** Opening DATA FOR PROCESSING block **
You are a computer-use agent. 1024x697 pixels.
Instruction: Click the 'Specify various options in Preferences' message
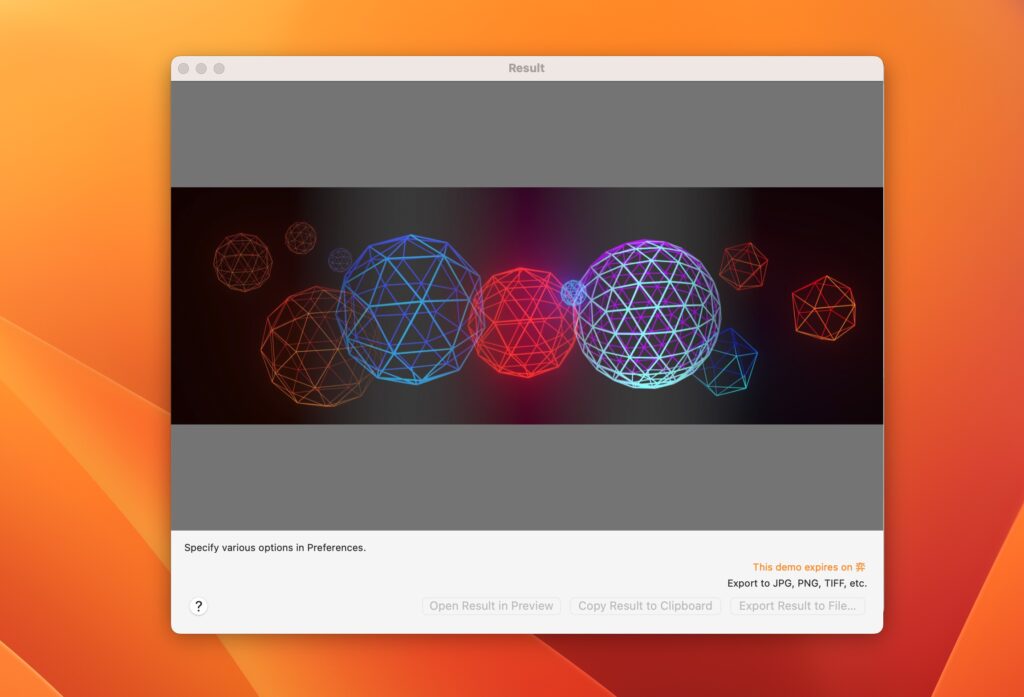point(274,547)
** Closing DATA FOR PROCESSING block **
** Opening DATA FOR PROCESSING block **
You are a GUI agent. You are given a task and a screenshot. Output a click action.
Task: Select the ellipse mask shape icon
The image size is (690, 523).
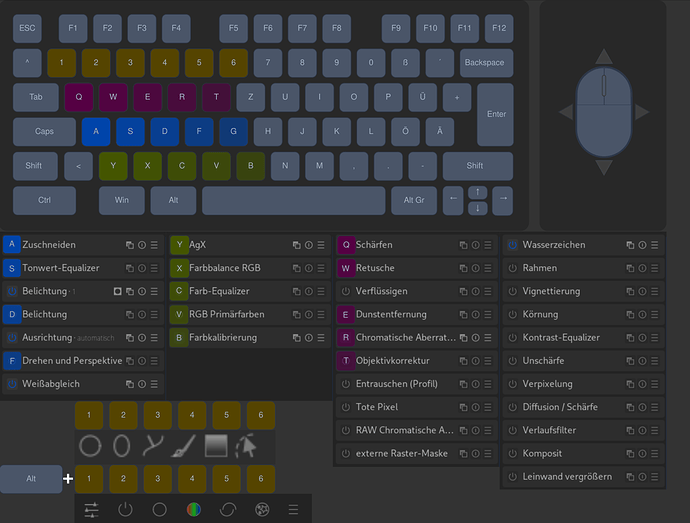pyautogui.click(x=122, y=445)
** Closing DATA FOR PROCESSING block **
* **EXERCISE REQUIREMENTS**: Every line in the records above that contains the word "agent" should be copied out.

* **RESULT**:
You are a computer-use agent. 1024x697 pixels.
You are a GUI agent. You are given a task and a screenshot. Output a click action.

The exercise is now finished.